The four warehouses return annual rent totalling about $30 million.
Sale proceeds will be used to fund the opening of more supermarkets, it is being reported.
JLL is the marketing agency.
Sale and leaseback industrial: the new black
There are a number of suitors chasing modern investment grade and securely leased, purpose-built industrial stock – which is reportedly the reason Aldi has decided to test the market.
Last week Australasian Property Investments spent $20 million on a Henderson factory in Perth developed 10 years ago by the vendor, Matrix Composites, which offered it with a 20 year leaseback.

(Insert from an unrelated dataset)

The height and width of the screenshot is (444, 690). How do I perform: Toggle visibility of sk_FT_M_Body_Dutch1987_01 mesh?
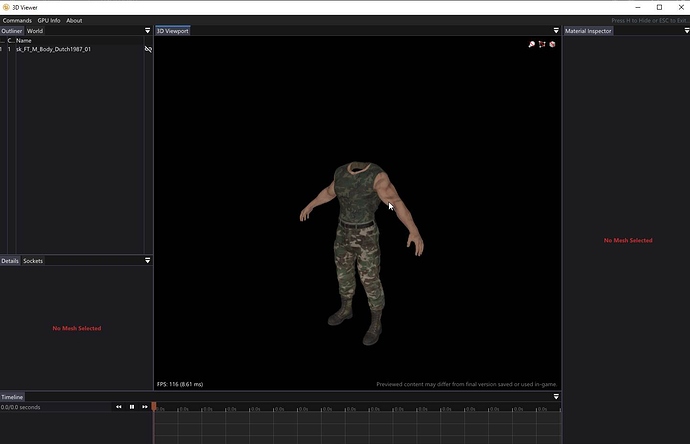click(x=148, y=49)
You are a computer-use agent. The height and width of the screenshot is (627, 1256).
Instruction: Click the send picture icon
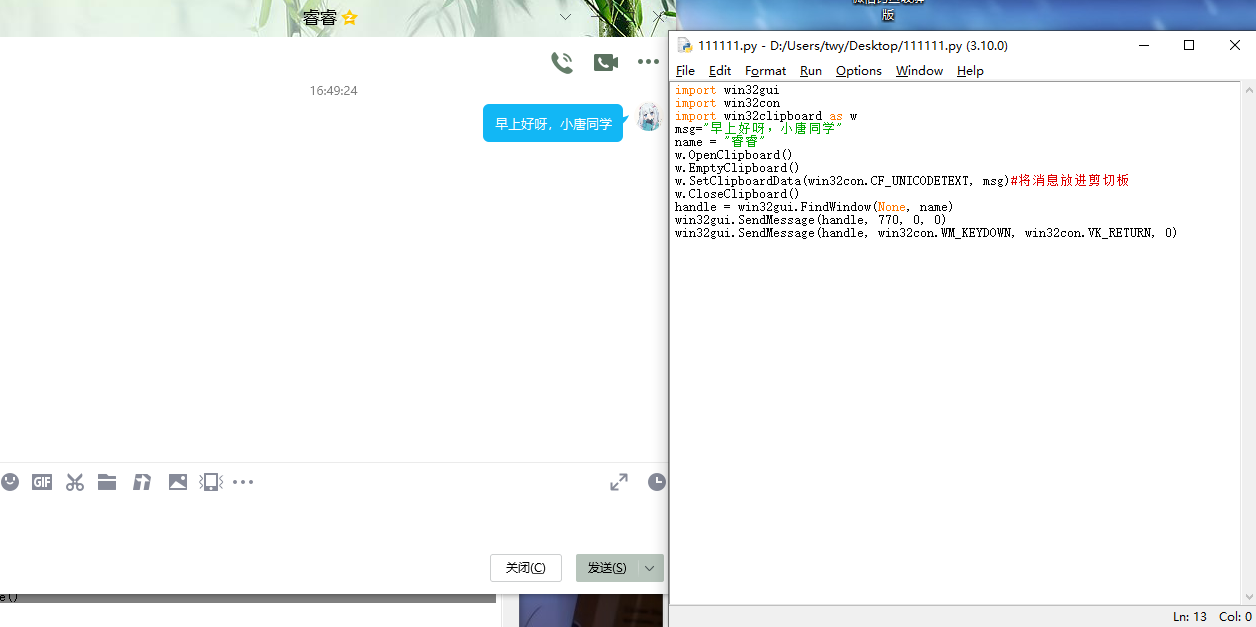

Arnott’s recently offloaded three industrial facilities:
- Charter Hall Prime Industrial Fund and Charter Hall Long WALE REIT spent a total of $397.8 million for the biscuit maker’s Huntingwood, Sydney, factory, and
- Centuria Industrial REIT paid $236.2 million for Adelaide and Brisbane factories offered by Arnott’s with a 30 year leaseback.
In December Charter Hall paid Beacon Lighting $28 million for an ex-Masters outlet turned distribution centre in Brisbane’s Parkinson.
A month earlier Cotton On offloaded a small factory in inner north east Melbourne’s Fairfield with five years left to run on a tenancy.
Also last July Viridian Glass banked $100 million selling Charter Hall its Dandenong South headquarters with a nine year leaseback.
Elsewhere in the suburb, Charter Hall last year invested $30.9 million for 282-300 Hammond Road, offered by Greenacre Developments with a 20 year rental agreement.